Material provided: Begin

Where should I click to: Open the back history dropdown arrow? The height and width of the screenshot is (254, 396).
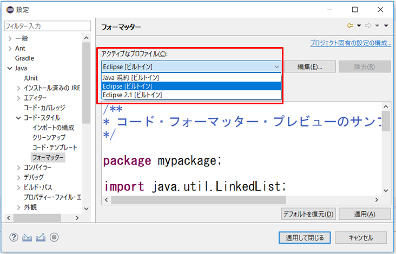pos(359,26)
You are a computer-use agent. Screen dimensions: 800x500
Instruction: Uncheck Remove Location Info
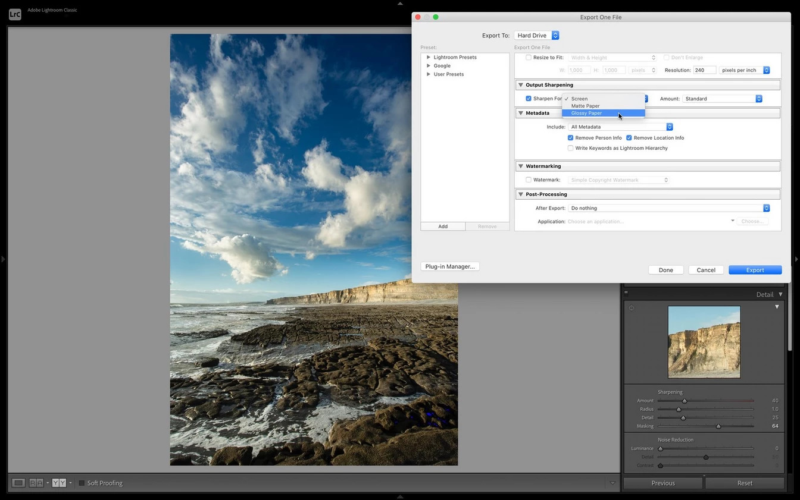[x=629, y=138]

Material provided: End

What you need to do
Restating the data word for word is the task, and pictures are to be omitted.

Output for this exercise
Where should I click to: Open the back history dropdown arrow? The height and width of the screenshot is (254, 396).
pos(359,26)
You are a computer-use agent. Screen dimensions: 800x500
Instruction: Uncheck Remove Location Info
[x=629, y=138]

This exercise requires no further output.